Render the lines of the records below as a JSON list of strings, one string per line, leaving out blank lines.

(Data on locating visible targets)
····················

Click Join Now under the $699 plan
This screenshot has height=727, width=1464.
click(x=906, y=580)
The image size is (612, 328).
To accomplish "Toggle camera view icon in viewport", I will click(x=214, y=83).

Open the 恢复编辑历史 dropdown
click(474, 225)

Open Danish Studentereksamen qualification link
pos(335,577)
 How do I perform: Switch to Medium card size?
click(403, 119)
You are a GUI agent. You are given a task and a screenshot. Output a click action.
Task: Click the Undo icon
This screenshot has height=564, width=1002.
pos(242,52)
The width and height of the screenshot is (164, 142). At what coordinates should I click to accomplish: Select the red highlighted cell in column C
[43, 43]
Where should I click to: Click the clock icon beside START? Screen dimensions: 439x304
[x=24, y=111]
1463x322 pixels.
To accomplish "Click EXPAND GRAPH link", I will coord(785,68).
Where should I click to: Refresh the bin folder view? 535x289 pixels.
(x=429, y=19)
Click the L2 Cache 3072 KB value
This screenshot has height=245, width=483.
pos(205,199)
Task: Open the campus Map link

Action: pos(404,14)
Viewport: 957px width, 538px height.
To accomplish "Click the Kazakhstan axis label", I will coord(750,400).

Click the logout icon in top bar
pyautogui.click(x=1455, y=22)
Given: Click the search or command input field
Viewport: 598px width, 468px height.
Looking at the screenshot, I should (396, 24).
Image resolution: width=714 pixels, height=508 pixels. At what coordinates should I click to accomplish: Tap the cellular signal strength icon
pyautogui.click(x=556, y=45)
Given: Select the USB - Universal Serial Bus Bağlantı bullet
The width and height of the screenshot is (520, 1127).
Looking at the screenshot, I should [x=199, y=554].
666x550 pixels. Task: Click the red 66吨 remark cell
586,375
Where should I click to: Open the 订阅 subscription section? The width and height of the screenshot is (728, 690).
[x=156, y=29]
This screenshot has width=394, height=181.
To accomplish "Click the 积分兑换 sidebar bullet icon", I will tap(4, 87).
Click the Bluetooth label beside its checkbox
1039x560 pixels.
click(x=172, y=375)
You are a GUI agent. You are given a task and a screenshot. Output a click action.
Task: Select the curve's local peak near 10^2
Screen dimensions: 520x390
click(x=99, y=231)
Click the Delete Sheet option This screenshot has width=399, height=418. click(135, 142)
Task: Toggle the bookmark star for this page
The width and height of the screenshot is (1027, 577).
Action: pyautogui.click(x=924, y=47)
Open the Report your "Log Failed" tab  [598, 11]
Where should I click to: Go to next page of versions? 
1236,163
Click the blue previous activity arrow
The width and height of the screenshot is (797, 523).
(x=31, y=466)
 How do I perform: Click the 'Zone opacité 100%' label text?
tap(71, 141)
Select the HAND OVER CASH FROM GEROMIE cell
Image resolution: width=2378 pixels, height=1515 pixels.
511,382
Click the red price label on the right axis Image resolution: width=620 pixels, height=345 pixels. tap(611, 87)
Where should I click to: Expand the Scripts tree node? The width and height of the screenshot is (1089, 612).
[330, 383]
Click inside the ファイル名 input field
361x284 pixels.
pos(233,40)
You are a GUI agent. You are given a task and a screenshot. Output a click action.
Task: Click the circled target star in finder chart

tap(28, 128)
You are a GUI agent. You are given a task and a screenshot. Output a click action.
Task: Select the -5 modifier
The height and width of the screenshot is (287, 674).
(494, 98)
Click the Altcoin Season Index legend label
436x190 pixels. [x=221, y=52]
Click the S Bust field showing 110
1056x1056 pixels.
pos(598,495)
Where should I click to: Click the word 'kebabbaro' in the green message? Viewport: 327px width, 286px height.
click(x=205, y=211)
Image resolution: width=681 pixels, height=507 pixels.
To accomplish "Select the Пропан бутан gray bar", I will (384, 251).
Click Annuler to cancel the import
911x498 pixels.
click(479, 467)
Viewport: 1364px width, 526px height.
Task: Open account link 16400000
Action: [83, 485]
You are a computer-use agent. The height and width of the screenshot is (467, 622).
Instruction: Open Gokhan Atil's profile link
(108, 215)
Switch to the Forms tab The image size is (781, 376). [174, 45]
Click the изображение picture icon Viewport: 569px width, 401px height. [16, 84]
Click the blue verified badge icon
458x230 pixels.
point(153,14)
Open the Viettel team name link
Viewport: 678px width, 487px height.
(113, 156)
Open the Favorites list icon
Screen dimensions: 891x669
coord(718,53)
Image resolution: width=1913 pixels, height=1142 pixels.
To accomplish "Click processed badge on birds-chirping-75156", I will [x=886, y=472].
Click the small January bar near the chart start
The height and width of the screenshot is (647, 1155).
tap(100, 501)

····················

Correct answer:
[
  "Click Join Now under the $699 plan",
  "This screenshot has height=727, width=1464.",
  "click(x=906, y=580)",
  "The image size is (612, 328).",
  "To accomplish \"Toggle camera view icon in viewport\", I will click(x=214, y=83).",
  "Open the 恢复编辑历史 dropdown",
  "click(474, 225)",
  "Open Danish Studentereksamen qualification link",
  "pos(335,577)",
  " How do I perform: Switch to Medium card size?",
  "click(403, 119)",
  "You are a GUI agent. You are given a task and a screenshot. Output a click action.",
  "Task: Click the Undo icon",
  "This screenshot has height=564, width=1002.",
  "pos(242,52)",
  "The width and height of the screenshot is (164, 142). At what coordinates should I click to accomplish: Select the red highlighted cell in column C",
  "[43, 43]",
  "Where should I click to: Click the clock icon beside START? Screen dimensions: 439x304",
  "[x=24, y=111]",
  "1463x322 pixels.",
  "To accomplish \"Click EXPAND GRAPH link\", I will coord(785,68).",
  "Where should I click to: Refresh the bin folder view? 535x289 pixels.",
  "(x=429, y=19)",
  "Click the L2 Cache 3072 KB value",
  "This screenshot has height=245, width=483.",
  "pos(205,199)",
  "Task: Open the campus Map link",
  "Action: pos(404,14)",
  "Viewport: 957px width, 538px height.",
  "To accomplish \"Click the Kazakhstan axis label\", I will coord(750,400).",
  "Click the logout icon in top bar",
  "pyautogui.click(x=1455, y=22)",
  "Given: Click the search or command input field",
  "Viewport: 598px width, 468px height.",
  "Looking at the screenshot, I should (396, 24).",
  "Image resolution: width=714 pixels, height=508 pixels. At what coordinates should I click to accomplish: Tap the cellular signal strength icon",
  "pyautogui.click(x=556, y=45)",
  "Given: Select the USB - Universal Serial Bus Bağlantı bullet",
  "The width and height of the screenshot is (520, 1127).",
  "Looking at the screenshot, I should [x=199, y=554].",
  "666x550 pixels. Task: Click the red 66吨 remark cell",
  "586,375",
  "Where should I click to: Open the 订阅 subscription section? The width and height of the screenshot is (728, 690).",
  "[x=156, y=29]",
  "This screenshot has width=394, height=181.",
  "To accomplish \"Click the 积分兑换 sidebar bullet icon\", I will tap(4, 87).",
  "Click the Bluetooth label beside its checkbox",
  "1039x560 pixels.",
  "click(x=172, y=375)",
  "You are a GUI agent. You are given a task and a screenshot. Output a click action.",
  "Task: Select the curve's local peak near 10^2",
  "Screen dimensions: 520x390",
  "click(x=99, y=231)",
  "Click the Delete Sheet option This screenshot has width=399, height=418. click(135, 142)",
  "Task: Toggle the bookmark star for this page",
  "The width and height of the screenshot is (1027, 577).",
  "Action: pyautogui.click(x=924, y=47)",
  "Open the Report your \"Log Failed\" tab  [598, 11]",
  "Where should I click to: Go to next page of versions? ",
  "1236,163",
  "Click the blue previous activity arrow",
  "The width and height of the screenshot is (797, 523).",
  "(x=31, y=466)",
  " How do I perform: Click the 'Zone opacité 100%' label text?",
  "tap(71, 141)",
  "Select the HAND OVER CASH FROM GEROMIE cell",
  "Image resolution: width=2378 pixels, height=1515 pixels.",
  "511,382",
  "Click the red price label on the right axis Image resolution: width=620 pixels, height=345 pixels. tap(611, 87)",
  "Where should I click to: Expand the Scripts tree node? The width and height of the screenshot is (1089, 612).",
  "[330, 383]",
  "Click inside the ファイル名 input field",
  "361x284 pixels.",
  "pos(233,40)",
  "You are a GUI agent. You are given a task and a screenshot. Output a click action.",
  "Task: Click the circled target star in finder chart",
  "tap(28, 128)",
  "You are a GUI agent. You are given a task and a screenshot. Output a click action.",
  "Task: Select the -5 modifier",
  "The height and width of the screenshot is (287, 674).",
  "(494, 98)",
  "Click the Altcoin Season Index legend label",
  "436x190 pixels. [x=221, y=52]",
  "Click the S Bust field showing 110",
  "1056x1056 pixels.",
  "pos(598,495)",
  "Where should I click to: Click the word 'kebabbaro' in the green message? Viewport: 327px width, 286px height.",
  "click(x=205, y=211)",
  "Image resolution: width=681 pixels, height=507 pixels.",
  "To accomplish \"Select the Пропан бутан gray bar\", I will (384, 251).",
  "Click Annuler to cancel the import",
  "911x498 pixels.",
  "click(479, 467)",
  "Viewport: 1364px width, 526px height.",
  "Task: Open account link 16400000",
  "Action: [83, 485]",
  "You are a computer-use agent. The height and width of the screenshot is (467, 622).",
  "Instruction: Open Gokhan Atil's profile link",
  "(108, 215)",
  "Switch to the Forms tab The image size is (781, 376). [174, 45]",
  "Click the изображение picture icon Viewport: 569px width, 401px height. [16, 84]",
  "Click the blue verified badge icon",
  "458x230 pixels.",
  "point(153,14)",
  "Open the Viettel team name link",
  "Viewport: 678px width, 487px height.",
  "(113, 156)",
  "Open the Favorites list icon",
  "Screen dimensions: 891x669",
  "coord(718,53)",
  "Image resolution: width=1913 pixels, height=1142 pixels.",
  "To accomplish \"Click processed badge on birds-chirping-75156\", I will [x=886, y=472].",
  "Click the small January bar near the chart start",
  "The height and width of the screenshot is (647, 1155).",
  "tap(100, 501)"
]